We are down to 3,164 sections -- 339 fewer than the fall of 2008. In response to what we were hearing from faculty, as well as students, we managed to add several sections after classes began, especially seeking to help students in need of another class to maintain their financial aid.


Enrollment:

We are at 24,620 FTES -- down, as the Chancellor’s Office has ordered, from last fall. Because we are not admitting new students for the spring, we expect to have about 2,000 fewer students on campus. This should reduce some of the class registration pressure faculty and students experienced this fall. Our enrollment target for the 2010-11 academic year has been lowered by 10.8%, which again will help to better match academic resources with student needs. We are considering moving summer session to self-support, which should enable us to give more students critically needed classes. We are also stepping up our ongoing efforts to develop alternative modes of course delivery and are investigating new ways to move upper division students more quickly to graduation. All these steps should, we trust, make upcoming semesters less stressful, even though state funding will still be inadequate to support a quality education for the students we are pledged to serve.


The $1.2 billion myth:

Misinformation can often set us back as we try to deal with the reality of the present and plan for an uncertain future, which moves me to correct a two-year-old charge that has recently resurfaced that the Chancellor is sitting on $1.2 billion that could be used to fund faculty salary increases and restore classes. This is a myth based on the assumption that funds appropriated or donated for a specific purpose can be harnessed at will and reapportioned to other purposes. This simply is not true. The system is legally obligated to use funds for the purposes that they have been designated. It is not legally possible, for example, to take the bond money held in reserve for student unions, campus housing, or parking facilities and use it for any other purpose.


The future:

In my August faculty address I welcomed everyone to “year one of the reconstituted San Francisco State.” Yes, we are down, but we are far from out. As I have said to our students, there is no magic wand or easy solution to our enormous budget problem. It will continue to take creativity, sacrifice and both vision and courage on the part of our elected officials to help get us, and the rest of public higher education, out of the mess that has been created. Our own challenge now is to re-envision the campus, rethink our structure and the way we fulfill our educational mission, and shape a San Francisco State that we will recognize in terms of excellence, but that may look new in other ways. This is a job for all of us -- faculty, staff, students, administration -- one to be undertaken here, not in Long Beach, Sacramento, or Washington.

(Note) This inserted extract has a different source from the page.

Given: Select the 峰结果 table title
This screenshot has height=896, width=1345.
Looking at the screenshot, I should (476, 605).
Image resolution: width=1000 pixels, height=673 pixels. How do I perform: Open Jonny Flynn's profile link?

Provost Rosser, Senate Chair Whalen and I have had several conversations about the shape this effort will take and you can expect to hear more from us very soon. We learned from CUSP I and CUSP II that the key to successful strategic planning is widespread grassroots involvement. We will maintain that involvement as, over the next six to nine months, we look creatively at all the ways we do business. What will not change is our mission or our value system. Our commitment to social justice and equity, our record of excellence in the classroom, the laboratory and the community, our outstanding staff, our role as a beacon for a new, diverse generation of leaders -- all this must and will remain.

This is our goal: to make the new San Francisco State an even better place than the old.  I urge you to join us in this crucially important effort.